(2025) 6 TWAIL Review 133-166
ISSN 2563-6693
Published under a Creative Commons licence.

The Financial Action Task Force’s (FATF) recommendations and guidance have been framed as objective global standards for the detection and prevention of illicit financial flows. Such broad framings obscure key assumptions of what global standards and priorities are or should be. Without critical examination from the perspective of Third World thinking, the FATF developed recommendations and guidelines for illicit financial flows. Building on these, a framework for monitoring and detecting money laundering (ML) using virtual currencies (VCs) has emerged, which relies on these contextless recommendations.
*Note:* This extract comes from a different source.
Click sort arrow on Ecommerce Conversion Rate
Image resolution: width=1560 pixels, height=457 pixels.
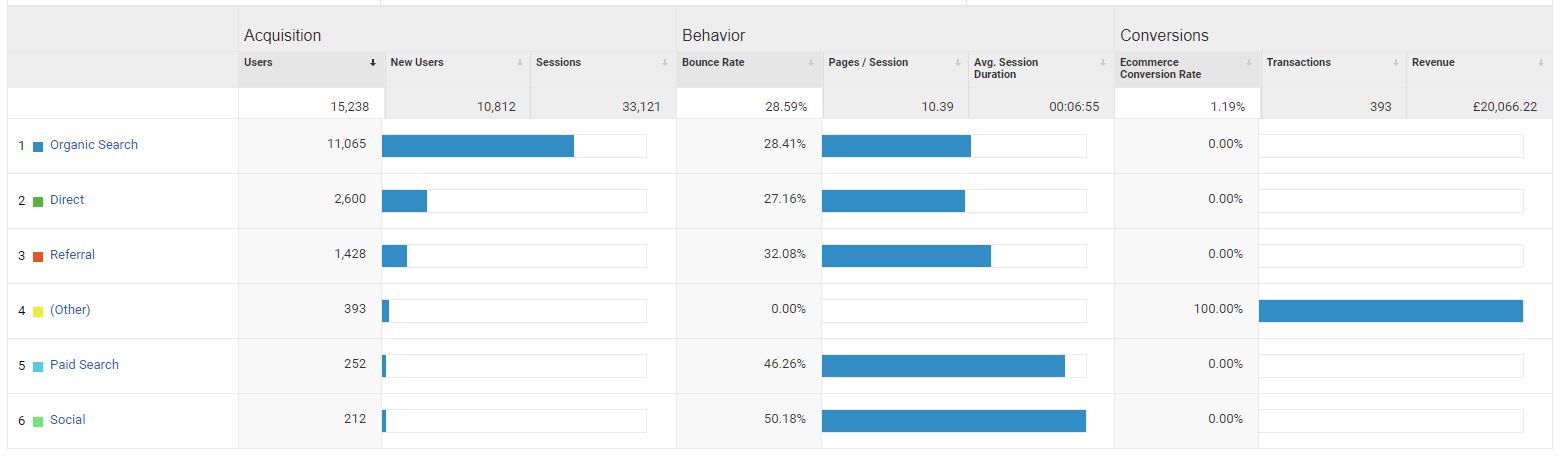point(1249,63)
By failing to account for Third World socioeconomic and sociocultural context and perspectives in the design and implementation of international ML regulation for VCs, these recommendations risk criminalizing transactions that are perfectly normal in local contexts, making compliance impossible, and sanctions inevitable. This, however, can be remedied by incorporating Third World perspectives in the design and implementation of international regulation of VCs along with internal changes in Third World countries to position them as net beneficiaries of both technology and international regulation. This paper probes the key assumptions underlying FATF framings for ML using VCs and the resulting prejudicial outcomes for Third World countries and the lived realities of its people. Applying a TWAIL methodology, this paper analyzes the western-centred thinking that grounds FATF structures, policies, and processes. The paper recommends the design and development of alternative international law structures and processes that respond more thoughtfully to Third World priorities and socioeconomic contexts, while also expanding the range of possible solutions. It further recommends internal changes to Third World states to position them as net beneficiaries in the global regulation of VCs.